• **Excerpt to read**
Skip to content

Latest commit

 

History

History
264 lines (170 loc) · 19.3 KB

File metadata and controls

264 lines (170 loc) · 19.3 KB

Contributing to code2graph

Thank you for your interest in contributing. code2graph is a purpose-neutral, language-agnostic code-graph extraction library. It turns source files into structural facts (symbols, references, cross-file edges) and stops there. This guide gets you oriented before you open a PR.

The single most common contribution is adding a language or improving resolution quality. Both are covered in detail below.


Where to Start

  • GitHub Discussions — design proposals, architecture questions, "should code2graph support X?"
  • GitHub Issues — bug reports and well-scoped feature requests

For a new language with a maintained grammar, you can usually just open a PR — the recipe below is mechanical. For anything that changes the fact schema, the identity scheme, or the resolver trait, open a Discussion first.


What code2graph Is (and Isn't)

• **Data excerpt**
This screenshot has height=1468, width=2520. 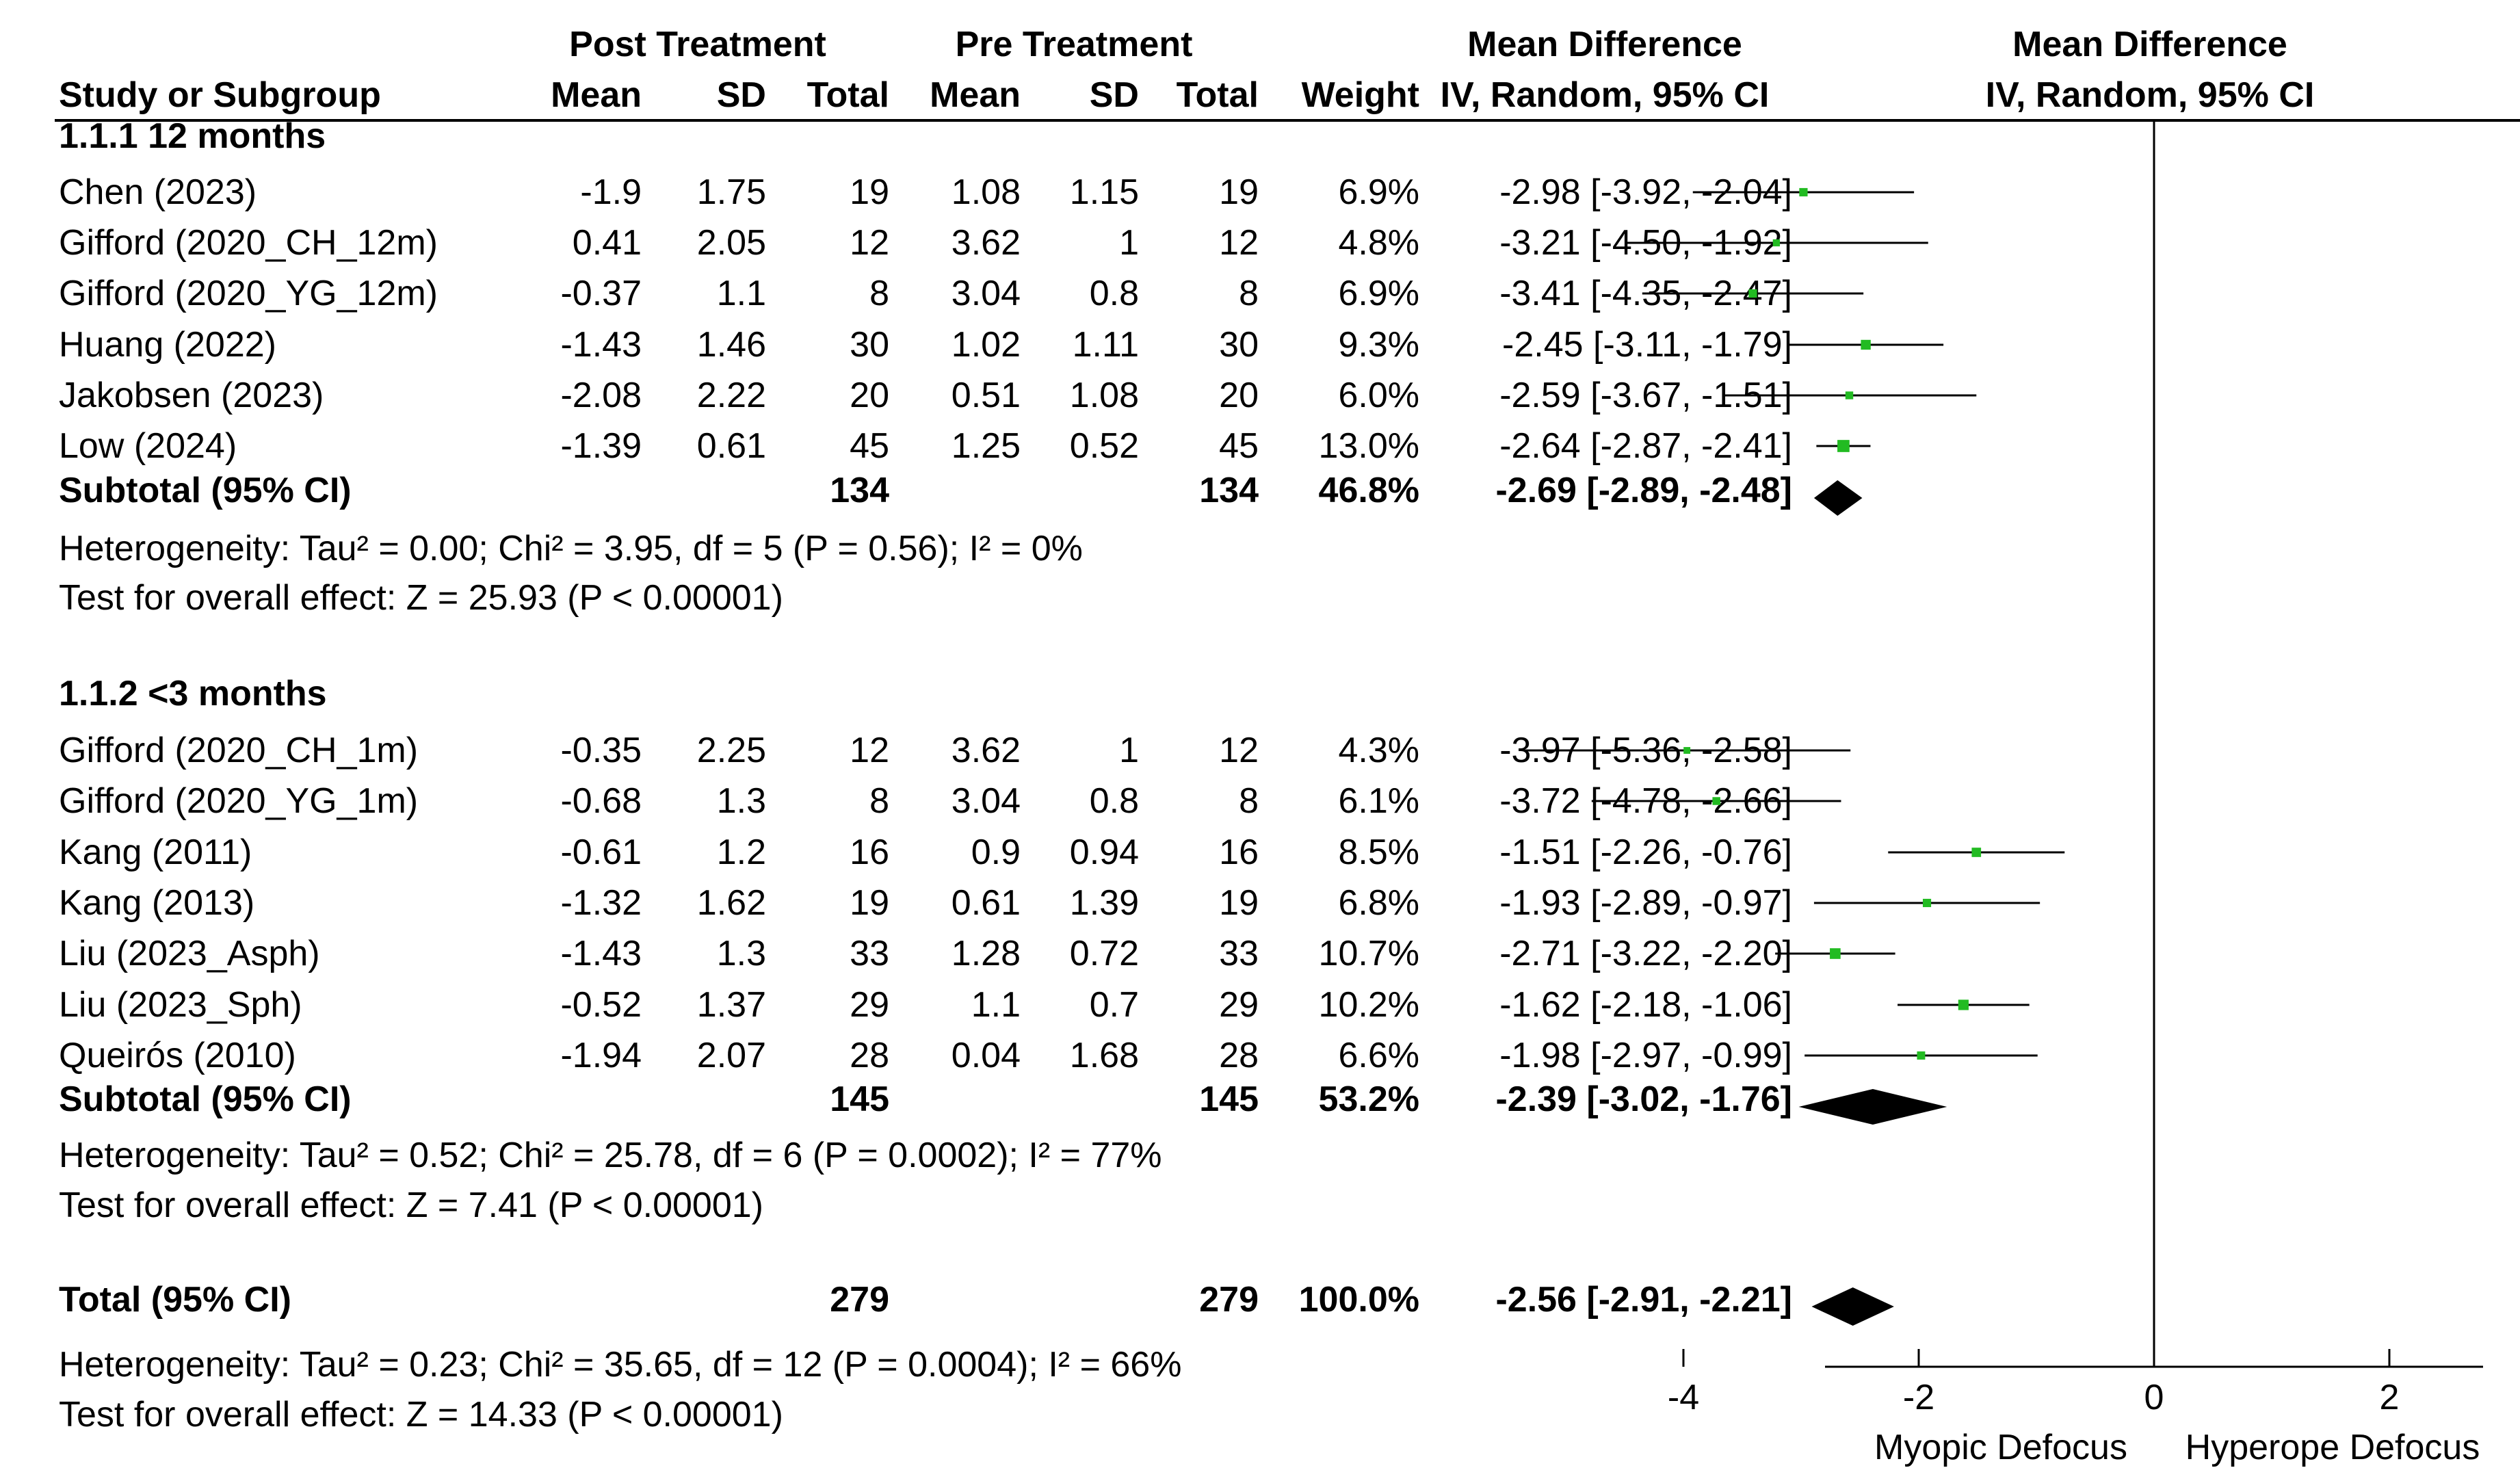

• **Exercise set**
a – Update a passage of the contributing guide. Reproduce the part that opens with the words containing "Thank you for" and closes with "Is (and Isn't)", putting "data schema" in place of "fact schema".
b – In two sentences, summarize the contributing guide.

• **Results by task**
a –
Thank you for your interest in contributing. code2graph is a purpose-neutral, language-agnostic code-graph extraction library. It turns source files into structural facts (symbols, references, cross-file edges) and stops there. This guide gets you oriented before you open a PR.

The single most common contribution is adding a language or improving resolution quality. Both are covered in detail below.


Where to Start

  • GitHub Discussions — design proposals, architecture questions, "should code2graph support X?"
  • GitHub Issues — bug reports and well-scoped feature requests

For a new language with a maintained grammar, you can usually just open a PR — the recipe below is mechanical. For anything that changes the data schema, the identity scheme, or the resolver trait, open a Discussion first.


What code2graph Is (and Isn't)

b – code2graph is a purpose-neutral, language-agnostic library that turns source files into structural facts such as symbols, references, and cross-file edges. A contributor can usually open a PR directly to add a language with a maintained grammar, but changes to the fact schema, the identity scheme, or the resolver trait should begin with a Discussion.